UNITED STATES DISTRICT COURT CENTRAL DISTRICT OF CALIFORNIA
Mar 10, 2020
Case No.: CV 19-10878-CJC(PJWx) (C.D. Cal. Mar. 10, 2020)

Summary

explaining that the court was "highly skeptical that Plaintiff's disclaimer would have any effect at all. Defendant would have no choice but to comply with the injunction ordering it to change its website, regardless of whether the cost of doing so would exceed Plaintiff's self-imposed $20,000 ceiling."

Summary of this case from Martinez v. CotN Wash, Inc.

Opinion

Case No.: CV 19-10878-CJC(PJWx)

03-10-2020

ABELARDO MARTINEZ, JR., Plaintiff, v. EPIC GAMES, INC., a Maryland corporation, and DOES 1-10, inclusive, Defendants.


ORDER GRANTING PLAINTIFF'S MOTION TO REMANDJDkt. 10] AND DENYING AS MOOT DEFENDANT'S MOTION TO SERVE LIMITED PRE-REMAND JURISDICTIONAL DISCOVERY [Dkt. 19]

I. INTRODUCTION & BACKGROUND

On November 19, 2019, Plaintiff Abelardo Martinez, Jr. brought an action against Defendant Epic Games, Inc. in Los Angeles Superior Court, asserting one state law cause of action for violations of California's Unruh Civil Rights Act. (Dkt. 1-1 [Complaint, hereinafter "Compl."].) Epic Games is a video game company perhaps best known for its video game Fortnite. Plaintiff is blind and alleges that the online store portion of Defendant's website denies blind users full and equal enjoyment and access to the services, advantages, privileges, and accommodations offered through that website. (Id. ¶ 16.) Plaintiff seeks injunctive relief, statutory damages under the Unruh Act, attorney fees, and costs. (Id. ¶ Prayer for Relief.)
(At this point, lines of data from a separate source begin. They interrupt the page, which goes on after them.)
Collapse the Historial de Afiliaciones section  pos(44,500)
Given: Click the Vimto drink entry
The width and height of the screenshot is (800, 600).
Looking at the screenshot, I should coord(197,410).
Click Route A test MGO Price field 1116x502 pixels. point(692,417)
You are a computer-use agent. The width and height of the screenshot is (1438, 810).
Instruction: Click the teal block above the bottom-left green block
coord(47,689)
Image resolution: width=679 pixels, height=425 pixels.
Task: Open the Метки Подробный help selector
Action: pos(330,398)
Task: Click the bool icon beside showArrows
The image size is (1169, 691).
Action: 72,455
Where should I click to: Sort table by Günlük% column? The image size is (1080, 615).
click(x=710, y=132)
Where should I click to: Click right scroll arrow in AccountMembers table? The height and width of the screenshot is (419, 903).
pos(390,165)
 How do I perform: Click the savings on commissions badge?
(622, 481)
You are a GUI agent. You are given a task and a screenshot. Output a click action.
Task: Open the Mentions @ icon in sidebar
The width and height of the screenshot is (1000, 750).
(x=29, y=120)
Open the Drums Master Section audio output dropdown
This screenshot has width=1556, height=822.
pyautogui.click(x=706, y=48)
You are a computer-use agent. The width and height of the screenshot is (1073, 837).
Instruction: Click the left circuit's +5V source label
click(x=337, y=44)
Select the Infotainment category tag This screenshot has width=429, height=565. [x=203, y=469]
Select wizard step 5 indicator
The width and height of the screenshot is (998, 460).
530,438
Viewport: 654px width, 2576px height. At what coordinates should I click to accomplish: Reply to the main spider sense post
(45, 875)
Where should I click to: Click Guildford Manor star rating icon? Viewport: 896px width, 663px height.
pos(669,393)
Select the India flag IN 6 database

In a clear attempt to evade federal jurisdiction, Plaintiff's Complaint "expressly limits his total amount of recovery, including statutory damages, attorneys' fees and costs, and cost of injunctive relief not to exceed $74,999." (Id.) He further "expressly limits the injunctive relief to require that Defendant expend no more $20,000 as the cost of injunctive relief." (Id.) Despite these disclaimers, Defendant removed the case on December 20, 2019, asserting diversity jurisdiction. (Dkt. 1.) Defendant stated, and Plaintiff does not dispute, that there is complete diversity because Plaintiff is a California resident and Defendant is a Maryland corporation with its principal place of business in North Carolina. (Dkt. 1; Compl. ¶¶ 7, 9.) However, the parties dispute whether the amount in controversy is satisfied.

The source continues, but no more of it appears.